The PM expressed his belief that increasing the Patriarch’s inclusion in the pardon process could be positive. “Therefore, the head of the government calls on the President and Parliament to consider the issue,” the government’s press service said.

Georgia’s Minister of Corrections, Kakha Kakhishvili, also supported the notion. “He is the leader of the nation. I don’t know any person wiser than him. Therefore, he should really have the right to pardon,” Kakhishvili stated.

Justice Minister Tea Tsulukiani, on the contrary, commented that giving the Patriarch such a right would go against the Constitution of Georgia, violating the principle of state and church separation. She added that if the Patriarch feels many prisoners deserve to be pardoned, he should make recommendations to the President in this regard.

Irakli Alasania, leader of the Free Democrats opposition party, stated that the government and the state have their own functions and obligations, as does the Church.

The issue was declared closed after the President of Georgia Giorgi Margvelashvili visited Catholicos-Patriarch Ilia II on December 3rd.

Following the visit, the President declared his love and respect for the Patriarch. “I would like to emphasize that it is everyone’s duty, especially that of politicians, to take care of this most important person for our country.”

A meeting was held following the statement where some Georgian MPs and representatives of the cabinet argued in favor of granting the Patriarch the right to pardon prisoners.

The President declared on Kavkasia TV that this is not the first time these fundamental issues have been raised.

He said, “the issue is clear and does not need further clarification.”

According to the President, the issue has been closed as a result of the “active engagement of civil society and very clear statement of the Church.”
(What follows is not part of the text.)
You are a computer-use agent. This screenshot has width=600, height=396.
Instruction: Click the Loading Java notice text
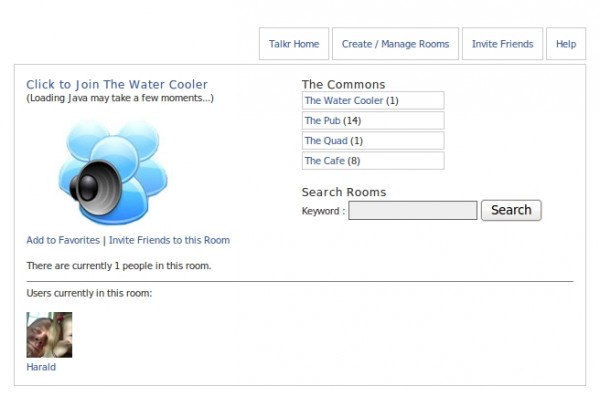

A number of significant details of the President-Patriarch meeting have not been disclosed and it is doubtful whether they will be following the President’s ‘closure’ of the matter. The President further declared after the meeting that some politicians revealed their lack of a basic understanding of the details of Georgia’s statehood and the Georgian Constitution when they supported the debated notion.

Back in 2002, a Constitutional Agreement was signed by the Church and the President which specified the separation of functions of the State and the Church. The Agreement incorporates a secular state, where religion stands apart from the political processes and an agreement whereby the two institutions do not intervene in one another’s affairs.